Please copy the records from the line with "You are a GUI" through the end of the records, swapping "study label" for "indicator label" and changing nothing else. Leave the pictures out of your answer.

*Supplied entries*.
═══

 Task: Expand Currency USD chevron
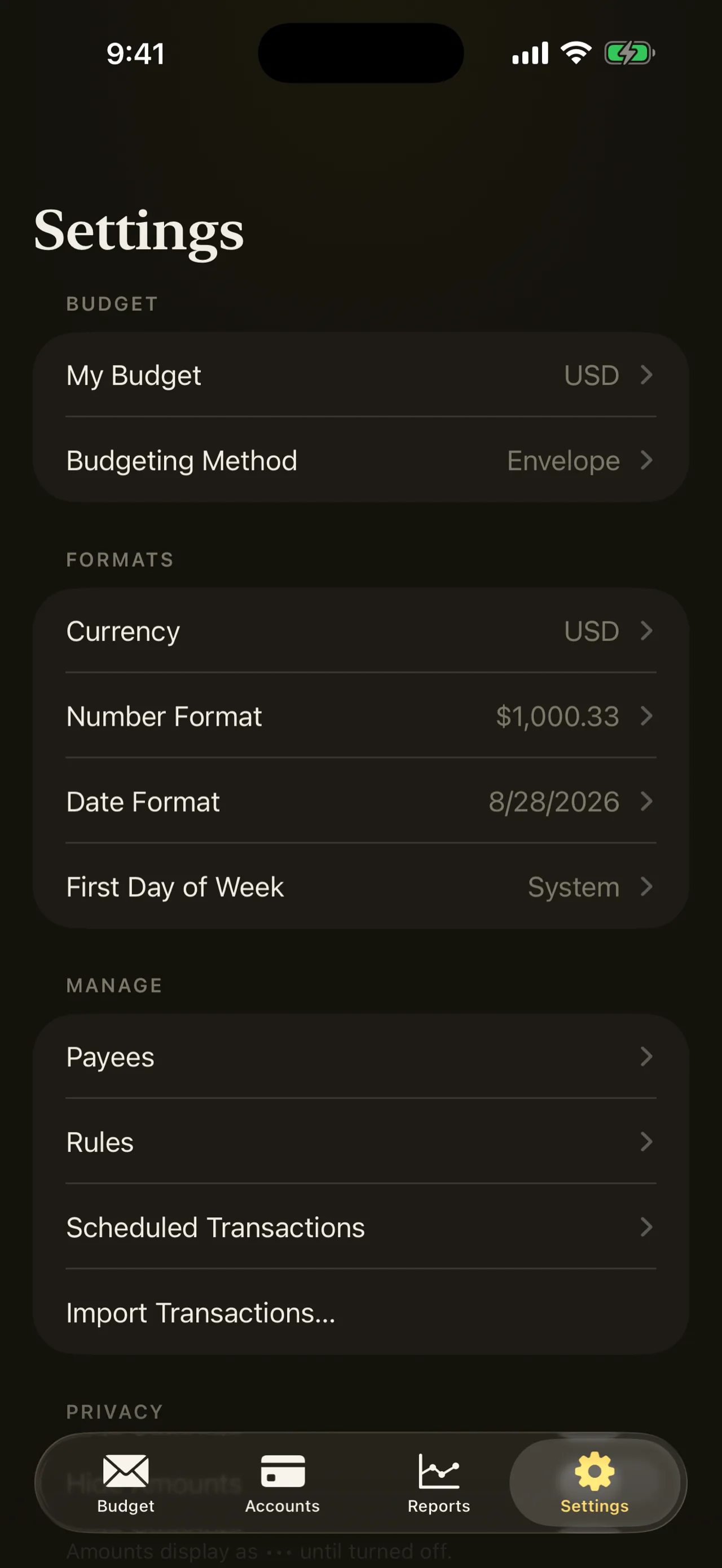pos(646,630)
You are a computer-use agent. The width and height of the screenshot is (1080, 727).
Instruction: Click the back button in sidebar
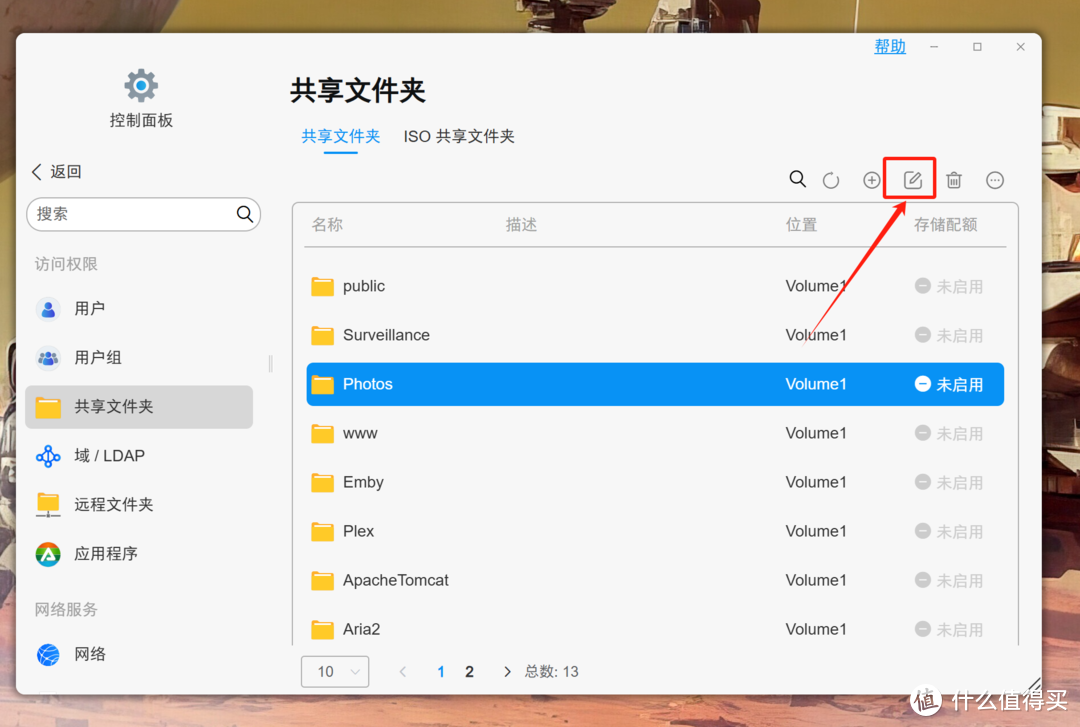[x=57, y=172]
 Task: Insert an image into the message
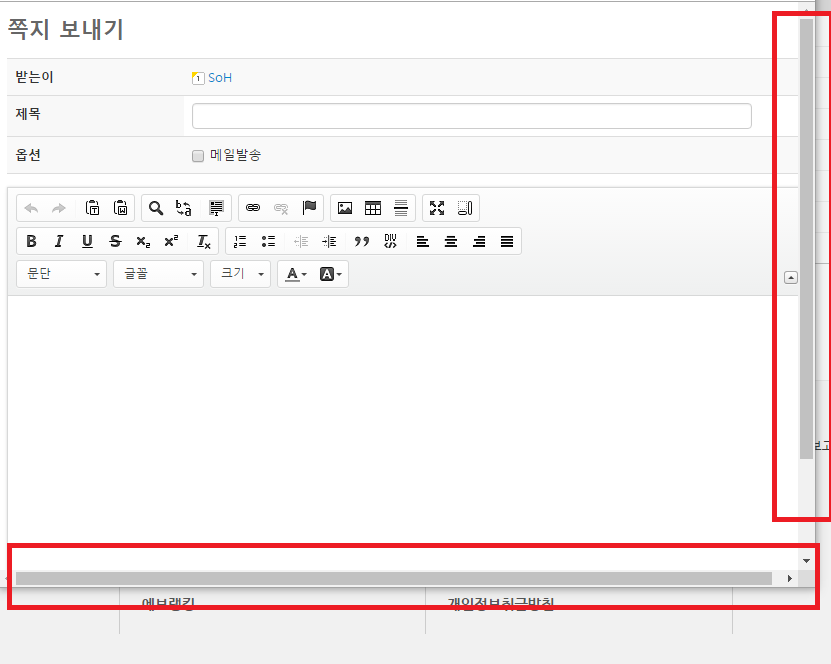click(x=345, y=208)
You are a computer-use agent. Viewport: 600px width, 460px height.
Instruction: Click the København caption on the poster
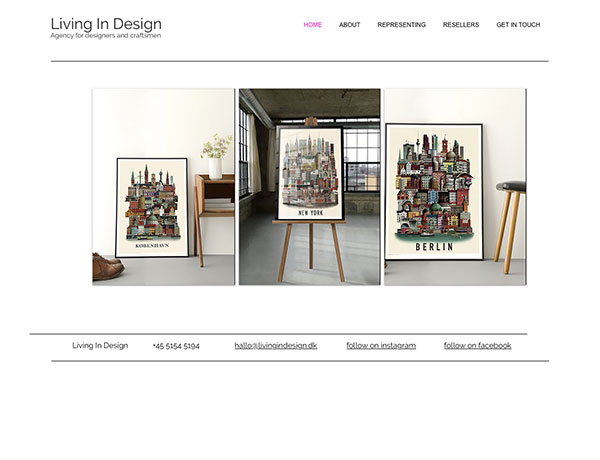click(152, 246)
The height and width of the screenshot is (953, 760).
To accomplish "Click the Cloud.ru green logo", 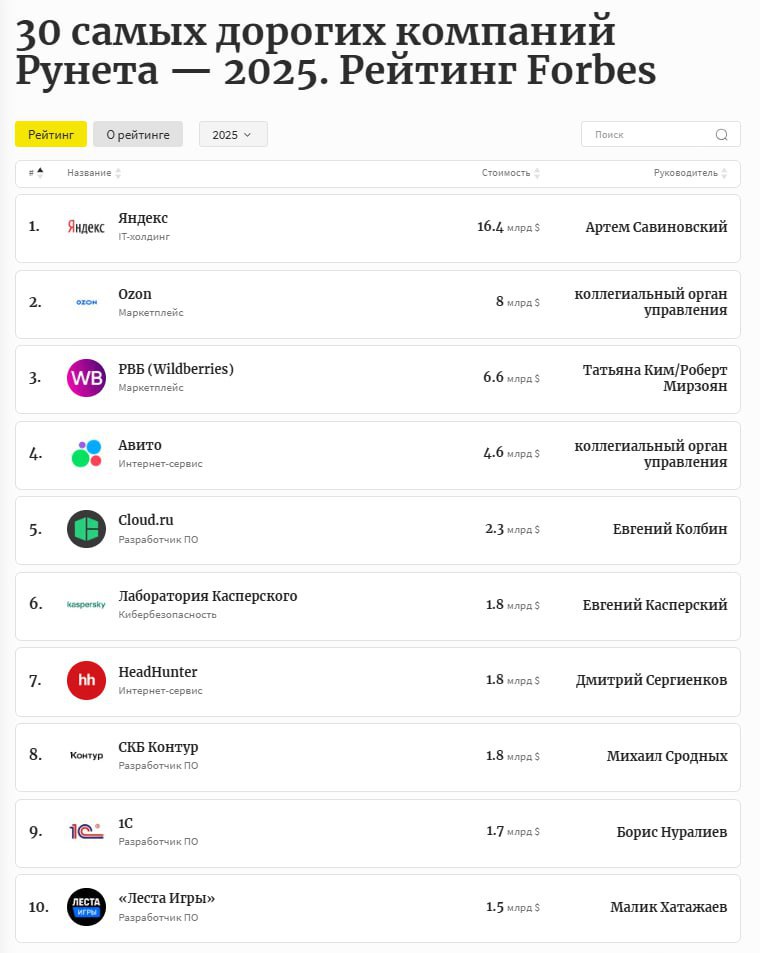I will click(x=86, y=529).
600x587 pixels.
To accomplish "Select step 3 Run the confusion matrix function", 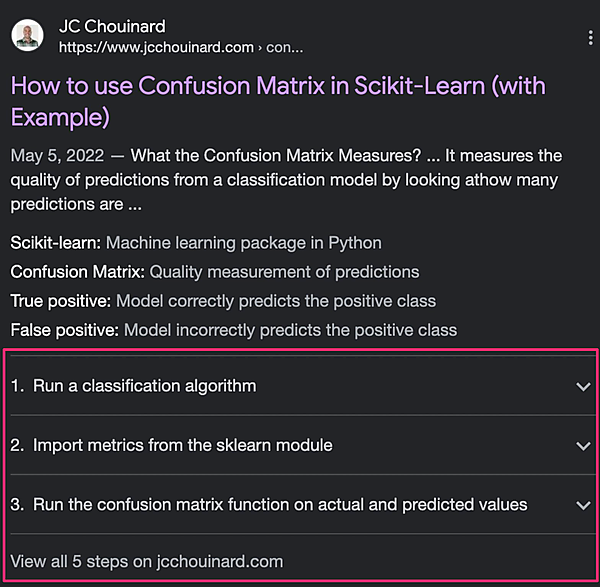I will [x=279, y=504].
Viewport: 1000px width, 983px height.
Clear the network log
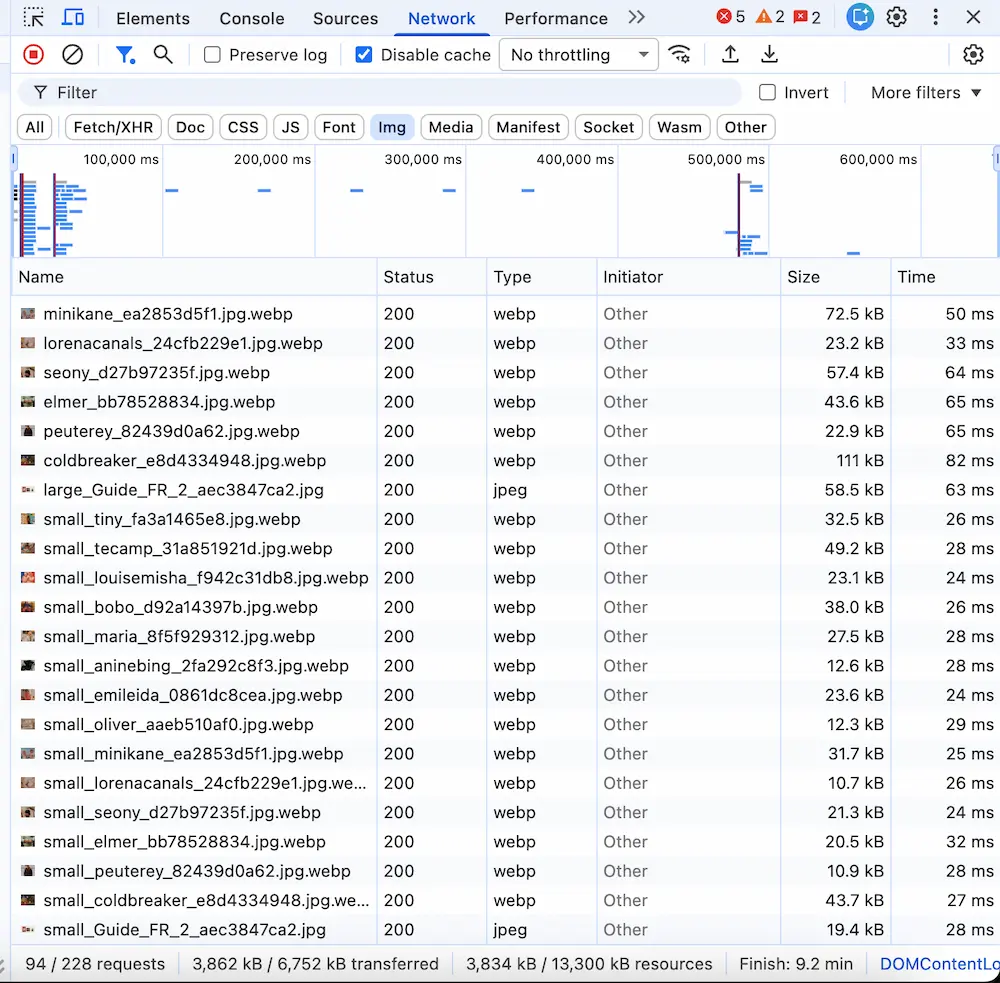point(72,55)
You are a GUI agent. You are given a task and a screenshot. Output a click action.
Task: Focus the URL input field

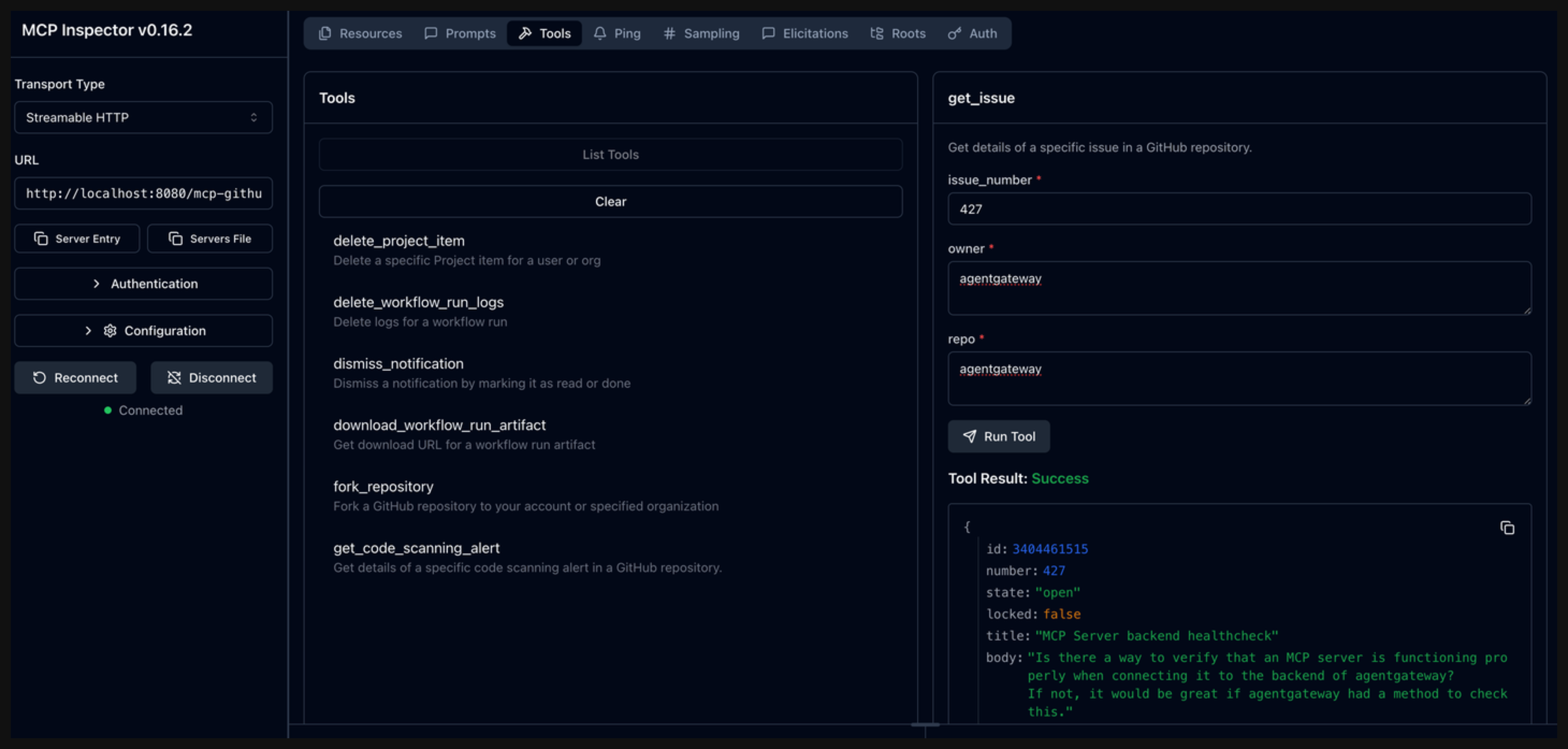(143, 194)
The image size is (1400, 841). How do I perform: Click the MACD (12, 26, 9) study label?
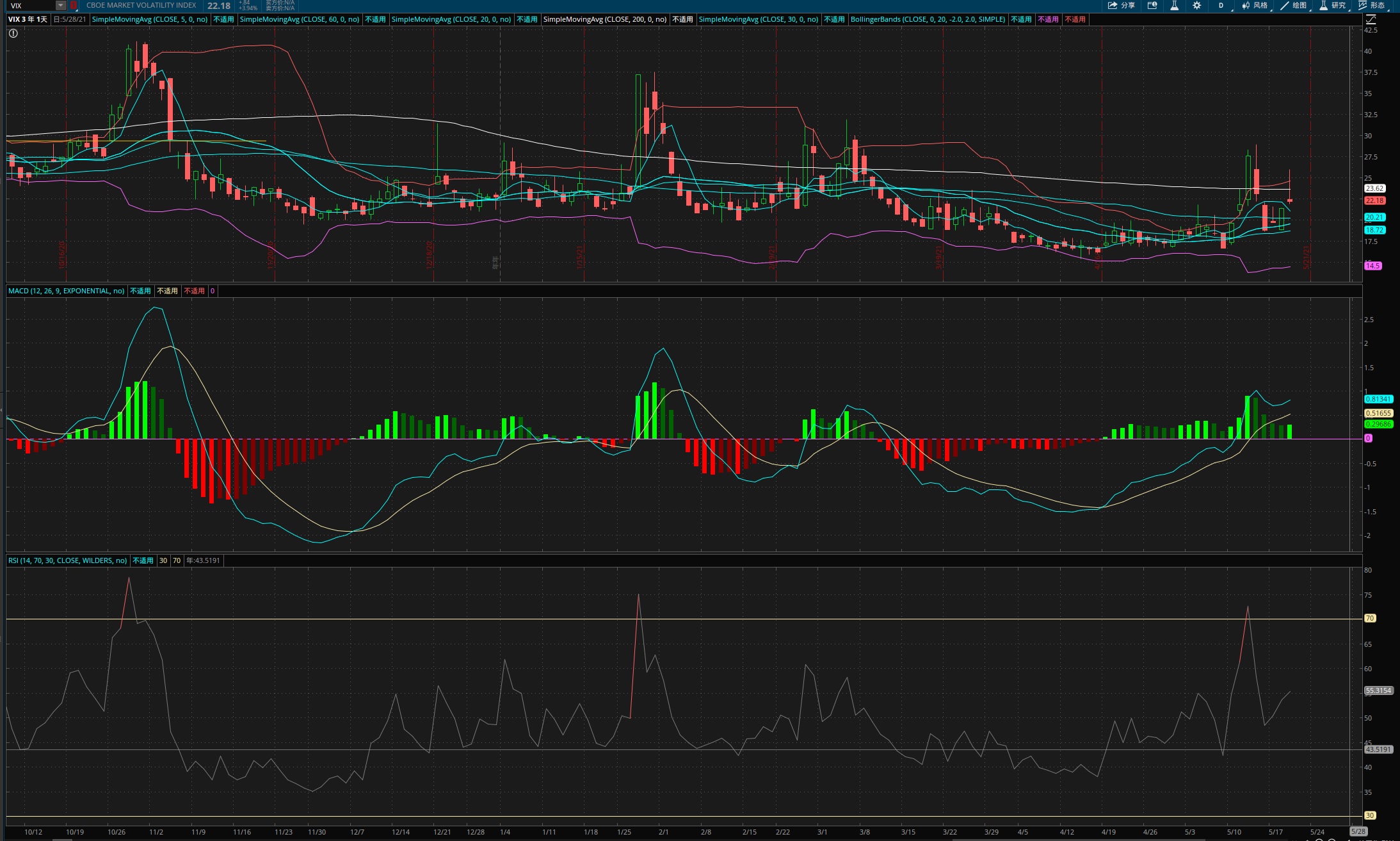click(66, 291)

═══

*The answer*.
You are a GUI agent. You are given a task and a screenshot. Output a click action.
Task: Focus the URL input field

(143, 194)
The image size is (1400, 841). How do I perform: Click the MACD (12, 26, 9) indicator label?
click(66, 291)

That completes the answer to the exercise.